1. An astragalus endophytic bacterium for producing isoflavone components, which is characterized in that the astragalus endophytic bacterium is bacillus subtilis @Bacillus subtilis) HHQX8, the preservation address is university of Wuhan in Wuhan, the preservation date is 2021, 11 and 08, and the preservation number is CCTCC NO: m20211384.

2. Use of bacillus subtilis HHQX8 according to claim 1 for the fermentative production of astragalus isoflavones, wherein the astragalus isoflavones are calycosin and formononetin.
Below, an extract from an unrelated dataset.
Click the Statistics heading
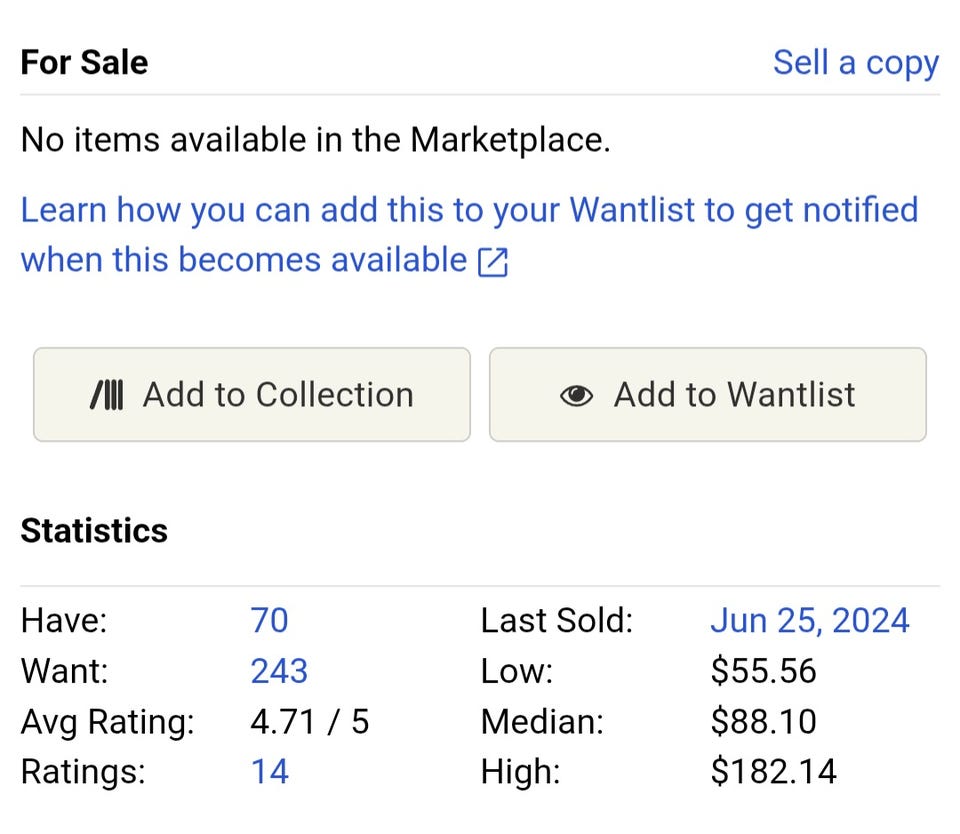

3. The use according to claim 2, characterized in that the extraction method of the astragalus isoflavones is:

collecting bacillus subtilis HHHQX 8 fermentation broth, centrifuging to remove thallus, and collecting supernatant ₁₀₁ Eluting with macroporous adsorbent resin column, sequentially eluting with ethanol of different concentrations, collecting 70% ethanol eluate, recovering ethanol, passing through polyamide column, eluting with chloroform/methanol, collecting eluate according to 10 mL/bottle, performing trace detection by TLC method, mixing eluates containing radix astragali isoflavone component, recovering solvent, separating by silica gel column chromatography, gradient eluting with petroleum ether/ethyl acetate, collecting petroleum ether/ethyl acetate eluate X, performing trace detection by TLC method, mixing eluates containing radix astragali isoflavone component, recrystallizing, and purifyingObtaining formononetin; continuously collecting petroleum ether/ethyl acetate eluent Y, mixing eluates containing astragalus isoflavone components, recrystallizing for multiple times, and purifying to obtain calycosin; wherein the different concentrations of ethanol are ethanol solutions with volume concentrations of 30%,50%,70% and 90%.

4. Use according to claim 3, characterized in that the petroleum ether/ethyl acetate eluent X has a petroleum ether/ethyl acetate ratio of 10:1.

5. Use according to claim 3, characterized in that the petroleum ether/ethyl acetate eluent Y has a petroleum ether/ethyl acetate ratio of 1:1.